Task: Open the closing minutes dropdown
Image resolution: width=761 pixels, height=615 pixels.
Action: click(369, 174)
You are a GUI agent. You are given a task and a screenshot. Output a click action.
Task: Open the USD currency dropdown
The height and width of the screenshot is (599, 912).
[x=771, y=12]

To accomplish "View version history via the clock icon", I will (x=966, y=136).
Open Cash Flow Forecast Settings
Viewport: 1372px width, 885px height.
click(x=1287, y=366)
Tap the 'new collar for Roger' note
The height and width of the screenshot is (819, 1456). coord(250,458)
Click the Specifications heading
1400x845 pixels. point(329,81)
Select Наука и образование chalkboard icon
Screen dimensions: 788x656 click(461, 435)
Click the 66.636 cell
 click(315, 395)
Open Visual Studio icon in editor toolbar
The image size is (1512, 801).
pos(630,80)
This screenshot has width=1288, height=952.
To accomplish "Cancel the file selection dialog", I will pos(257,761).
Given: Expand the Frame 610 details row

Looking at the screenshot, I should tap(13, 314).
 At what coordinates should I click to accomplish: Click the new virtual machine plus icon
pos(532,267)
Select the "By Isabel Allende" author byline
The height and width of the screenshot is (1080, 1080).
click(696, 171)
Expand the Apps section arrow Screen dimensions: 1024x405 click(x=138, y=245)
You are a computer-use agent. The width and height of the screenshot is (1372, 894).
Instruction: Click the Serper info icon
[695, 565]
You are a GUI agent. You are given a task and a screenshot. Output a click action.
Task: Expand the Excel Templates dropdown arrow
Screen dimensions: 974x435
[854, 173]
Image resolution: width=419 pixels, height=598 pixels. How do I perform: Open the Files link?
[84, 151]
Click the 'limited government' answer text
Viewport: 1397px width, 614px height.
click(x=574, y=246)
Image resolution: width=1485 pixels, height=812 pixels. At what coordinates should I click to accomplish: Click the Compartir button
------------------------------
◆ **WORK TO COMPLETE**
Could you edit the rows from the line containing "Click the 66.636 cell" through the line containing "click(x=574, y=246)", putting "file upload dialog" in place of "file selection dialog" and changing nothing else? Give back only those lines.

◆ **FINISHED EXERCISE**
Click the 66.636 cell
 click(315, 395)
Open Visual Studio icon in editor toolbar
The image size is (1512, 801).
pos(630,80)
This screenshot has width=1288, height=952.
To accomplish "Cancel the file upload dialog", I will pos(257,761).
Given: Expand the Frame 610 details row

Looking at the screenshot, I should tap(13, 314).
 At what coordinates should I click to accomplish: Click the new virtual machine plus icon
pos(532,267)
Select the "By Isabel Allende" author byline
The height and width of the screenshot is (1080, 1080).
click(696, 171)
Expand the Apps section arrow Screen dimensions: 1024x405 click(x=138, y=245)
You are a computer-use agent. The width and height of the screenshot is (1372, 894).
Instruction: Click the Serper info icon
[695, 565]
You are a GUI agent. You are given a task and a screenshot. Output a click action.
Task: Expand the Excel Templates dropdown arrow
Screen dimensions: 974x435
[854, 173]
Image resolution: width=419 pixels, height=598 pixels. How do I perform: Open the Files link?
[84, 151]
Click the 'limited government' answer text
Viewport: 1397px width, 614px height.
click(x=574, y=246)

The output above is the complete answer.